Despite my Very Large Skepticism of Google in general, the tool itself is very easy to set up and is potentially extremely useful (especially for librarians). Basically, it lets you limit searching to a select group of websites - in this case, book review websites

Google Answerers, a tally

Now that Google Answers is no longer an active project it’s easy to use Google itself to do some tabulating of who was actually doing what there. Using a pretty simple query the folks over at Web Owls have compiled a list of roughly how many questions each Google Answer Person answered. You can see me way down the list at 24. What’s interesting, to me, is how few people worked for such a high profile project, and how few people answered the bulk of all the questions to Google Answers. Interestingly, almost 40 of them are working over at Uclue which seems to have almost the same structure externally speaking as GA did.

Google Co-op @ your library

There have been a few Custom Search Engines made lately using Google Co-op. Let’s look at a few of them. I did searches for librarians, im, and jessamyn.
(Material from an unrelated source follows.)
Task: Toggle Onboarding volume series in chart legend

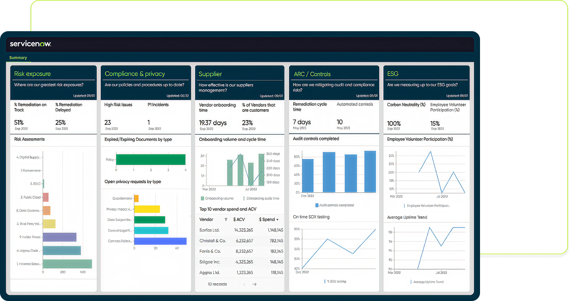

LISZEN — library blog search engine. Sexy wiki title list. Works like Google, looks like Google, keeps my settings from Google so I see results in sets of 50, nice! Actually, something weird is happening. If I search for a word like librarians, I only get the top 10 results, Google’s standard results. If I add a refinement by clicking on a link, then I get results 1-50 which includes my custom number of search results. However, there is something weird about the set-up, I can’t see any results after the top ten or so, the rest disappear into what I assume is an I-FRAME and I can’t get to the next page of results or see the nav at the bottom that would take me to the other results. Big trouble. Results seem to be sorted by currency instead of relevance. Results are also returned under the attractive, but large header which means you’re going to do a bit of scrolling. The results refinement is a little clunky. Limiting to “special libraries” just adds the string “more:special_libraries” to the query string, and I also got weird results limiting to academic libraries. The refinements are all just set up like radio buttons so you can only use one of the refinements and the interface is a little counterintuitive. I like the set of blogs represented.

Librarian’s E-Library from ALA, or “Vetted resources on Libraries and Librarianship from the American Library Association (ALA) Library” — I think every time we call something an e-something it’s subtly implying that the normal version of that thing is not electronic. So when we say ebook we are saying if it’s electronic, it’s not a normal book. I think this is wrong thinking perhaps. Their interface is nowhere near as sexy as LISZEN’s but it does seem like they are trying to add some neat widgets like a list of some representative sites and other contributors. The results list is clean, looks just like Google’s with a little touch of red to remind you that you’re searching ALA’s version. Results seem to be sorted by relevance. I didn’t see any blogs represented except for official type blogs, so the results here complement LISZEN’s fairly well.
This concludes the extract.